Namur en mai: un retour en forme et en force avec 250000 visiteurs

Le festival des arts forains n’a pas foiré son retour en 2022. Le public venu en masse a notamment pu apprécier des spectacles donnés dans lieux inédits jusqu’ici : la Confluence et le Delta.

Bertrand LANI
 Les activités tournées vers le fleuve ont rencontré un succès auprès de la foule venue en masse.
Les activités tournées vers le fleuve ont rencontré un succès auprès de la foule venue en masse. ©ÉdA – Florent Marot 

Bien aidée par une météo parfaite, l’édition 2022 de Namur en mai est à marquer d’une pierre blanche. Selon les organisateurs, ils étaient 250000 visiteurs à avoir déambulé dans les rues de Namur ces 26, 27 et 28 mai et profité d’une programmation riche de 400 spectacles. Avec une affluence record lors des journées inaugurale et de clôture. "On ne pouvait pas imaginer mieux, confie SamuelChapel, directeur du festival. Même si on ne court pas après les chiffres, nous sommes ravis que le public soit revenu en masse." Pour ce retour en force après deux années plombées par le Covid, l’organisation avait tablé sur la nouveauté en investissant des lieux qui n’avaient encore jamais vécu au rythme des arts forains. C’est le cas du site de la Confluence où les festivaliers ont convergé de manière naturelle, comme si ce dernier avait toujours fait partie des haltes incontournables de Namur en mai. "La première année, nous avions proposé des activités sur le Grognon mais il avait été très difficile de faire venir les gens jusque-là, indique SamuelChapel. Cette fois, on a pu s’adapter à la métamorphose du site et on s’est inspiré de l’utilisation qu’en font les Namurois. C’était une bonne alchimie." Les activités étaient ainsi majoritairement tournées vers le fleuve et empreintes d’une ambiance familiale à la convivialité contagieuse.

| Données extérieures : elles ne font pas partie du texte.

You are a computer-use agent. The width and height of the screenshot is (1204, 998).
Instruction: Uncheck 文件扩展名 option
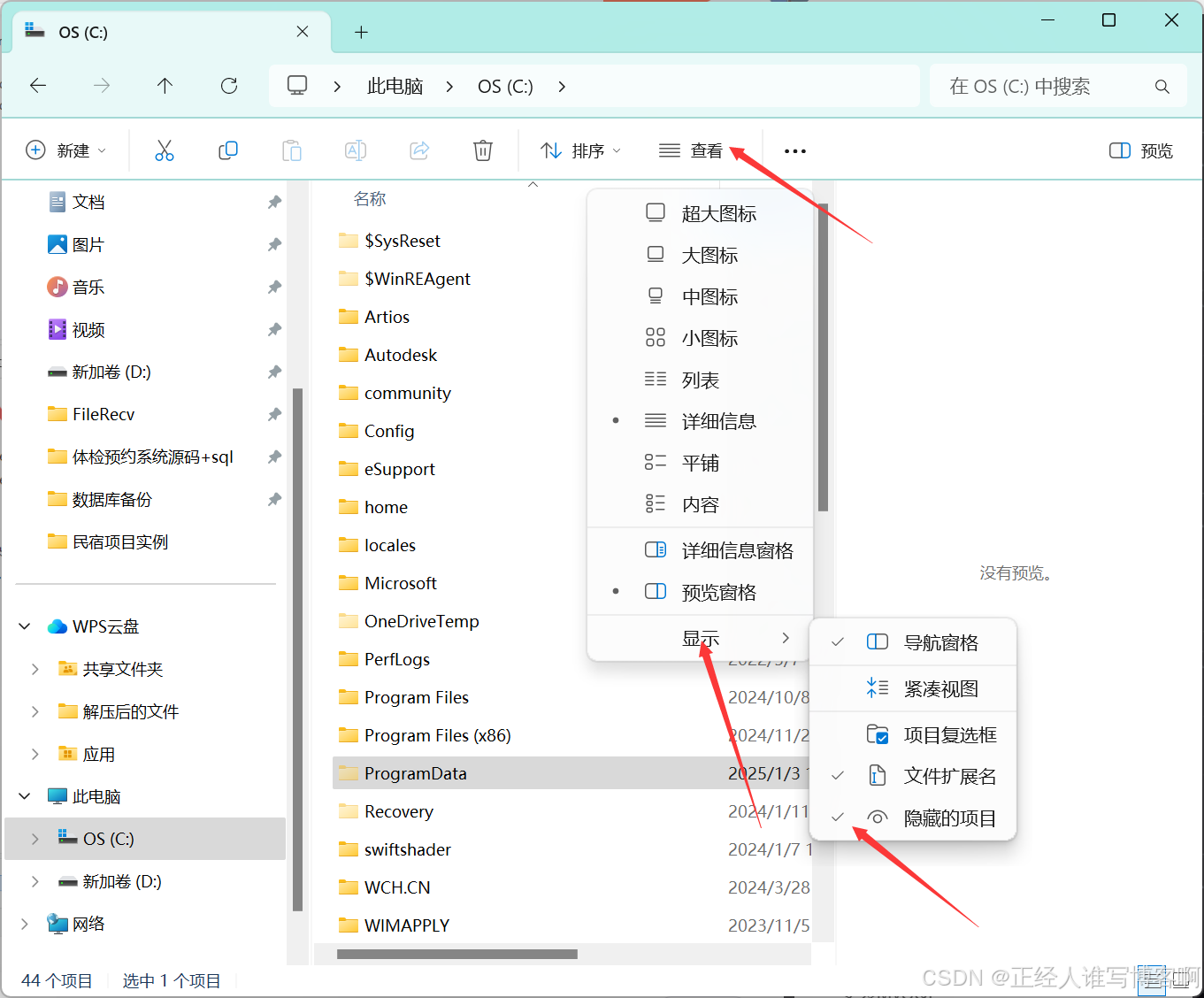coord(949,775)
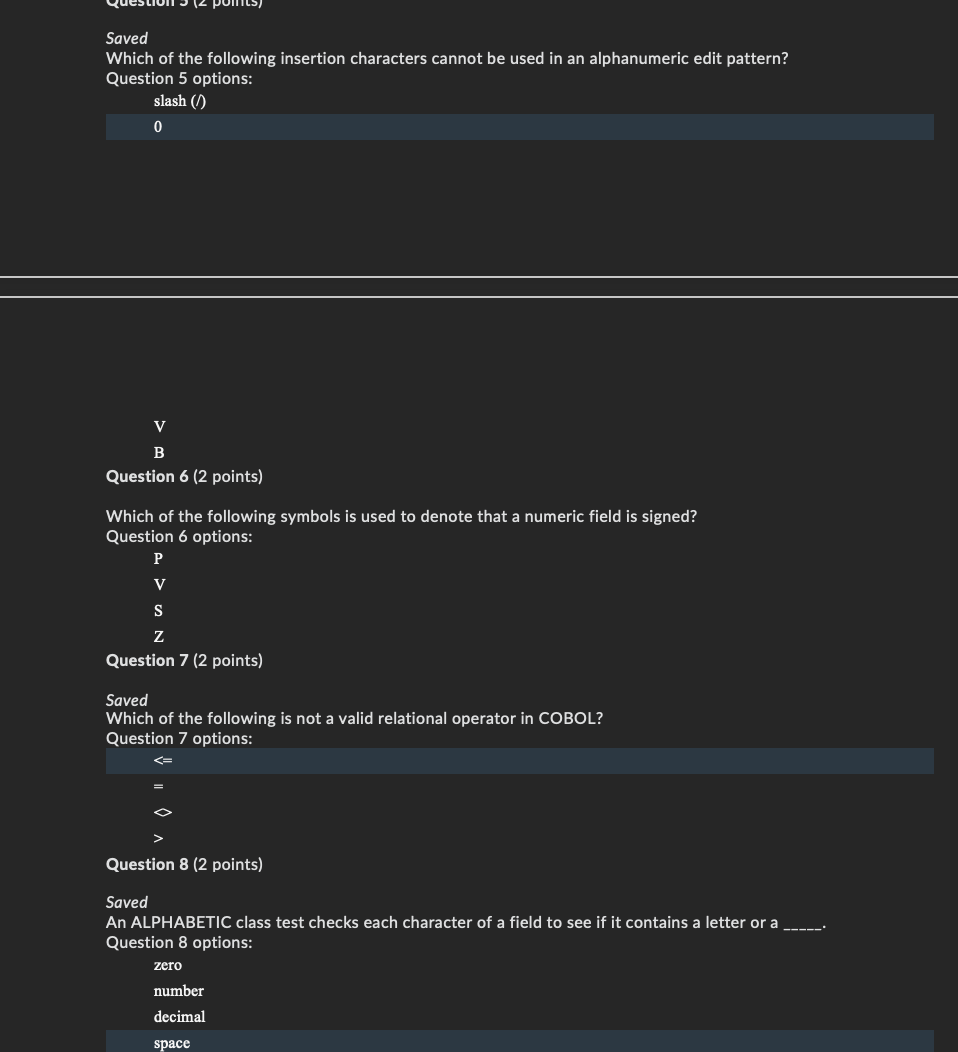Choose the ">" option for Question 7

157,838
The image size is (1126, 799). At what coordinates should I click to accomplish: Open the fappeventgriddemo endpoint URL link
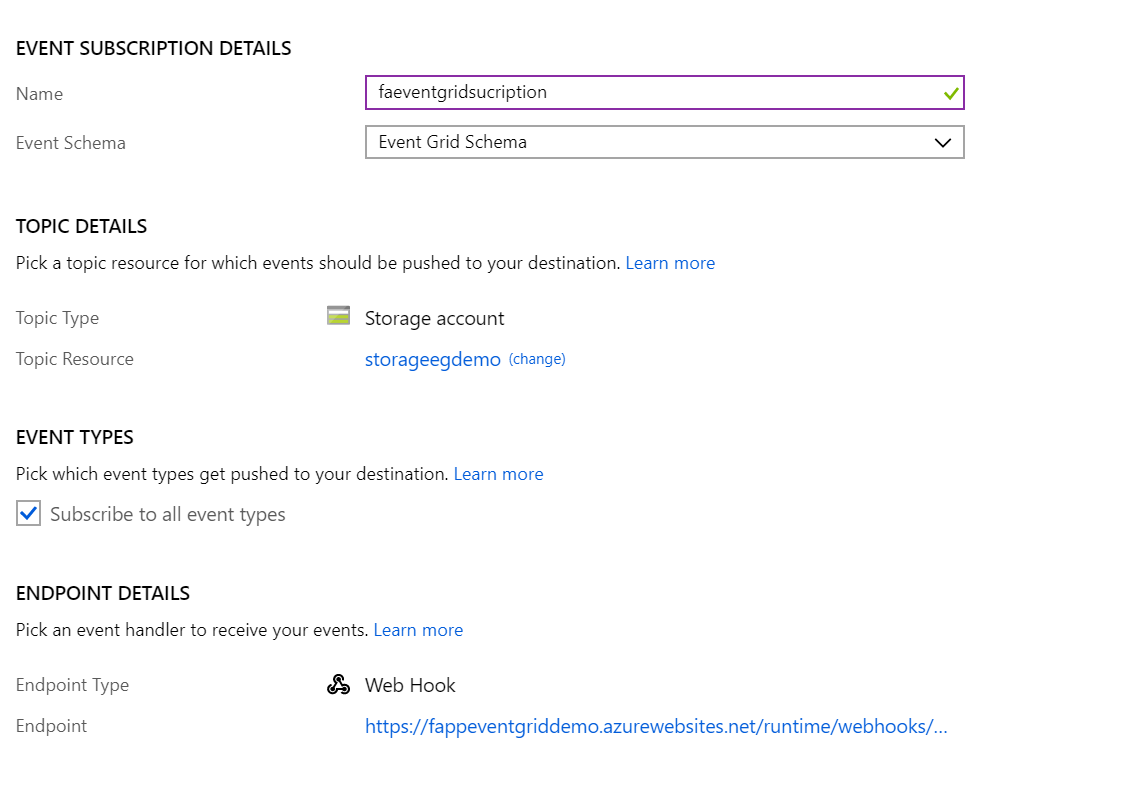(656, 727)
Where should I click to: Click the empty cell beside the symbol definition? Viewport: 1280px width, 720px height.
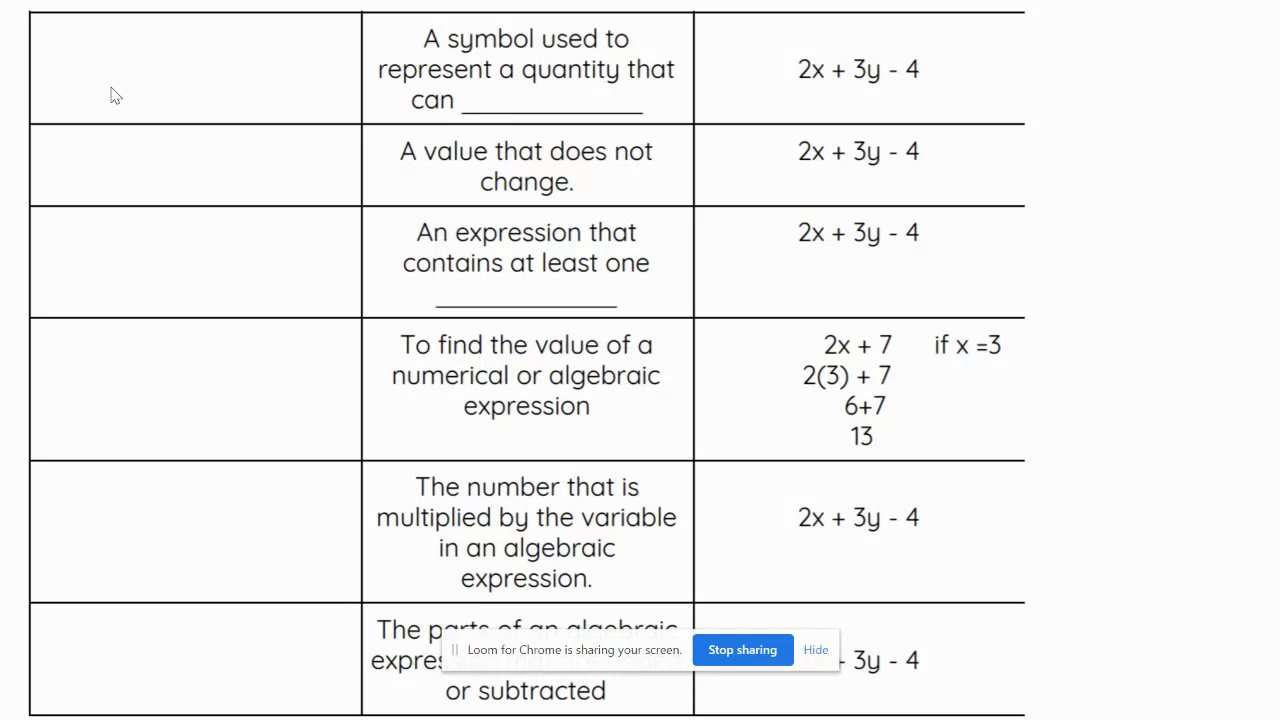click(x=195, y=68)
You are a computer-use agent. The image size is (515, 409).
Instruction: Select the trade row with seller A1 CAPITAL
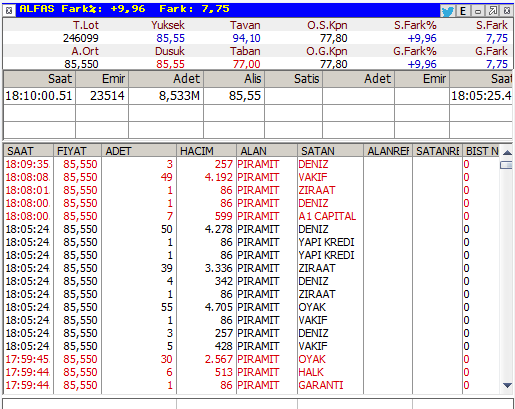click(x=252, y=216)
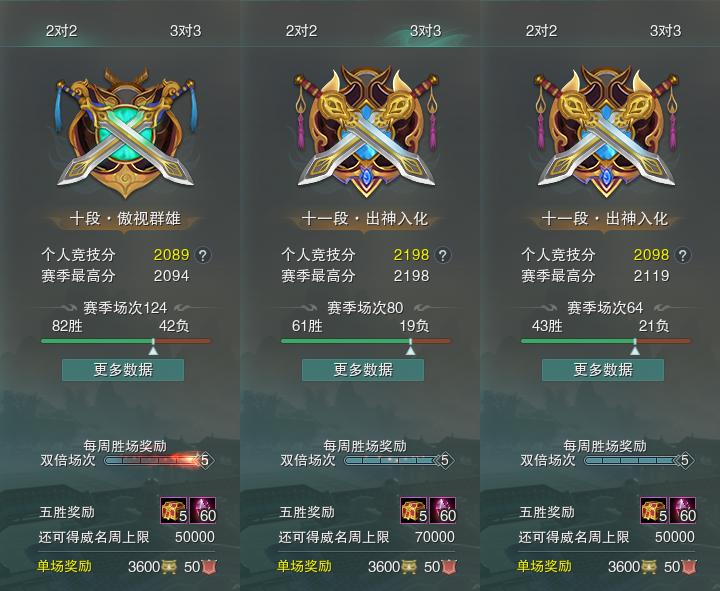Click the owl coin icon beside left 3600
The image size is (720, 591).
168,567
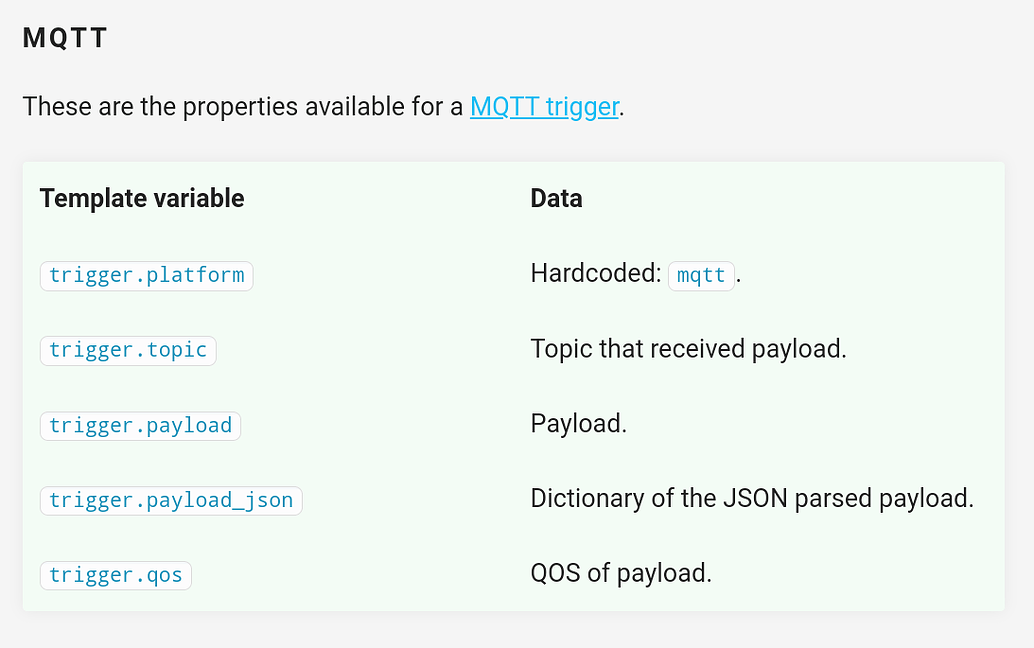Select the trigger.payload_json code tag
This screenshot has height=648, width=1034.
pyautogui.click(x=171, y=500)
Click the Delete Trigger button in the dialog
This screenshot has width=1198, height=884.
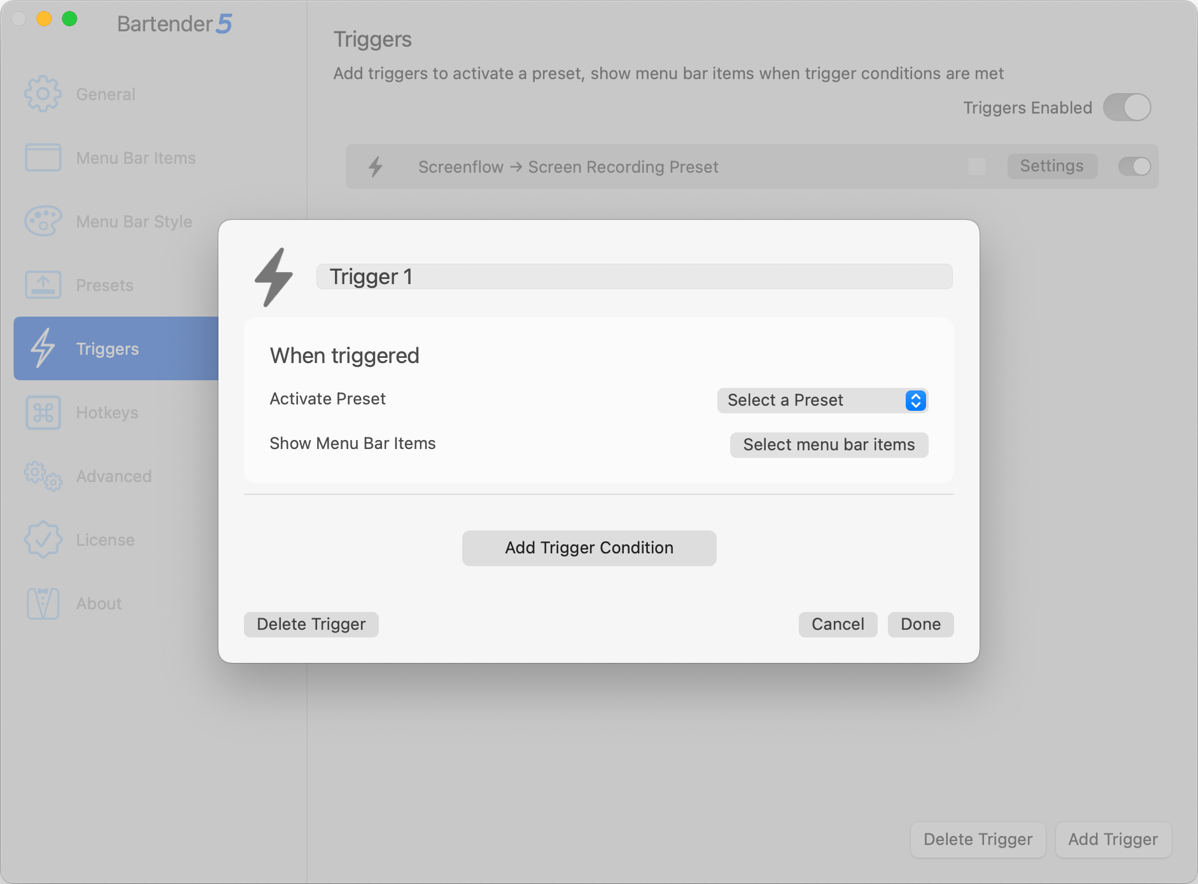point(311,624)
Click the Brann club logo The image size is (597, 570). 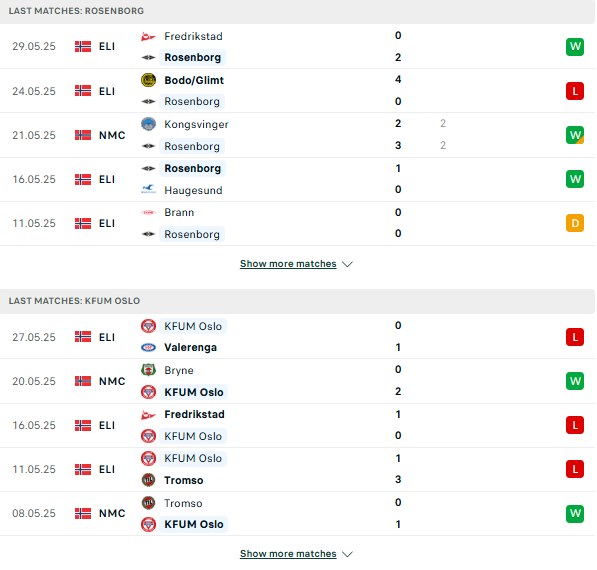coord(148,212)
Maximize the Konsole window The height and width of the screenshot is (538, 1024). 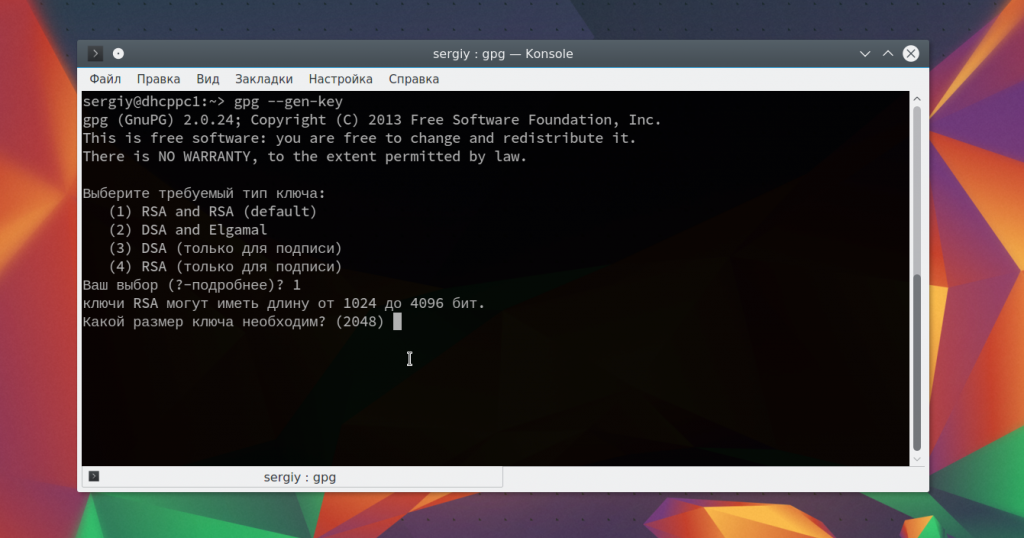887,54
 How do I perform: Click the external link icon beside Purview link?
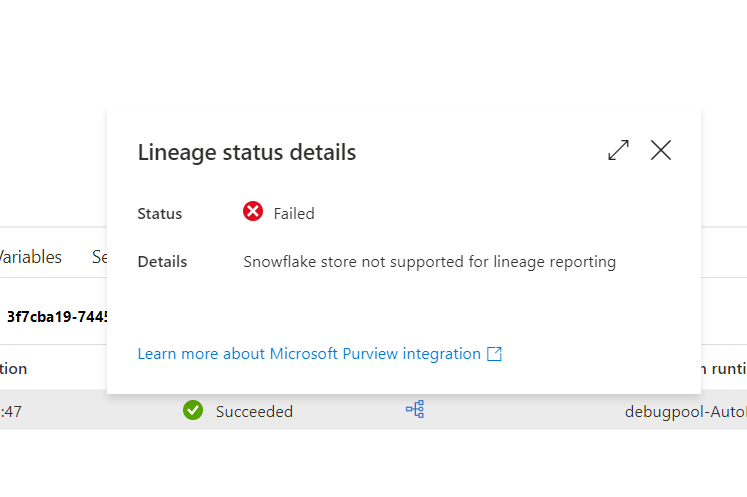click(x=495, y=354)
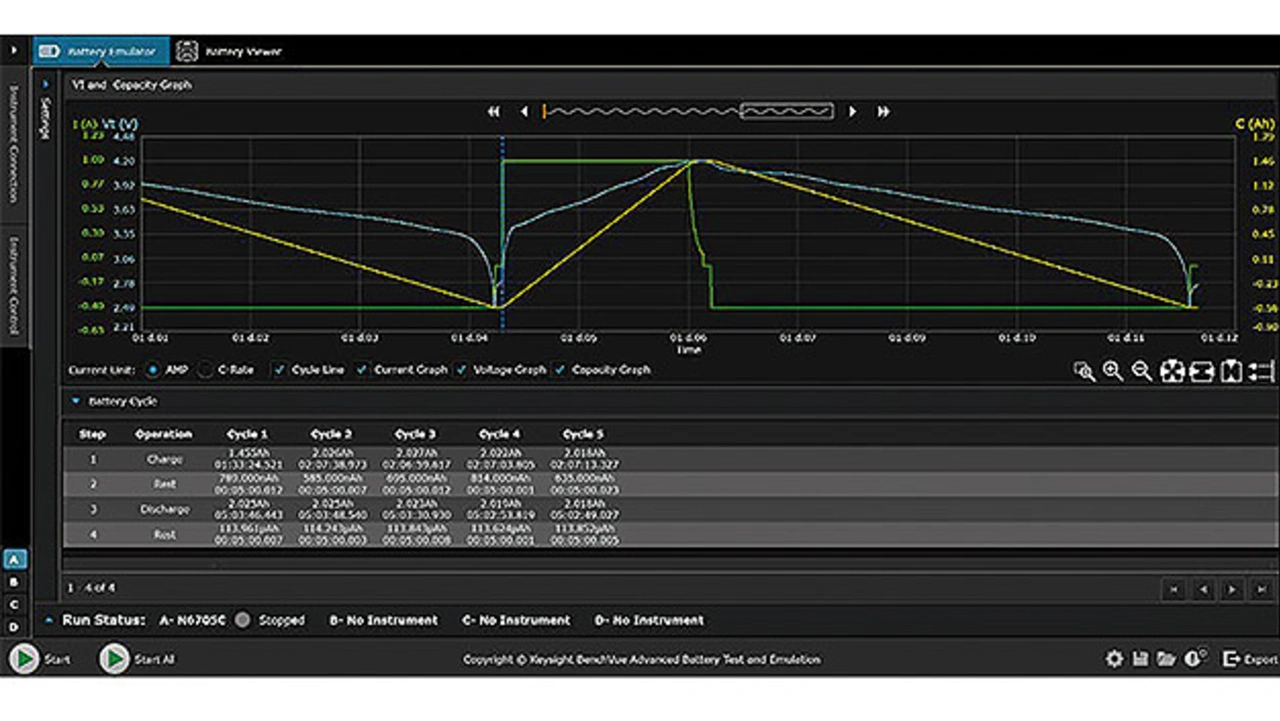Switch to the Battery Viewer tab

230,51
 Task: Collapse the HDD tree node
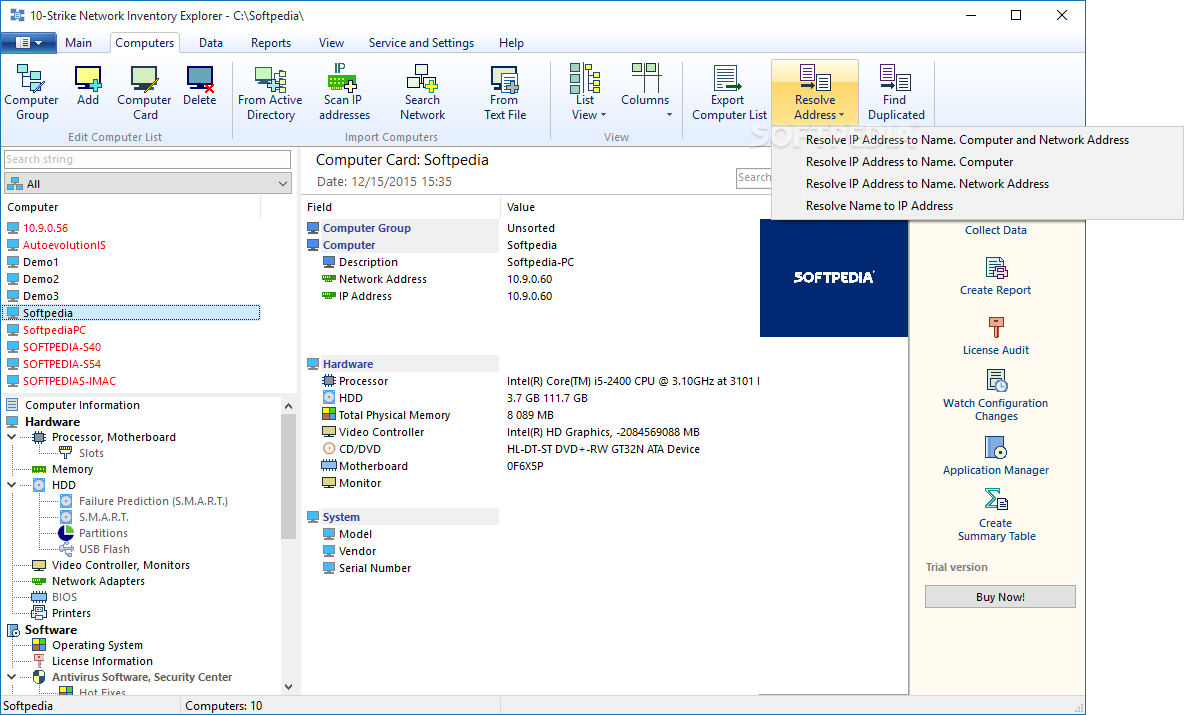pos(12,485)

"C’est pareil pour les spectacles qui ont eu lieu au Delta" , poursuit l’organisateur.

Encore d’autres terrains de jeux à l’avenir

Trouver la juste emprise que le festival doit avoir sur la ville fait l’objet d’une constante remise en question pour Samuel Chapel et son équipe. "On évalue ça avec la Ville et nos différents partenaires. Nous sommes toujours en recherche de nouveaux lieux. C’est important de vivre au rythme de la ville. Et c’est l’essence même des arts forains que d’offrir un nouveau regard sur celle-ci."

L’autre objectif visé par la diversité et le renouvellement est de mieux canaliser la foule pour un meilleur confort des festivaliers. "Il est clair qu’en certains endroits, nous arrivons à saturation, dit notre interlocuteur. Chaque année, on tente de trouver de nouveaux sites mais chaque année, on est confronté à une affluence plus importante parce que le festival rayonne désormais au-delà de Namur. On a par exemple entendu beaucoup parler néerlandais durant les trois jours. D’autres langues aussi. "

Afin d’éviter que le festival des arts forains ne soit victime de son succès, il devrait donc s’étendre encore. Un espace en particulier inspire déjà l’organisateur: "On aura bientôt une place Maurice Servais toute rénovée et toute belle. Cela fera peut-être un beau terrain de jeux."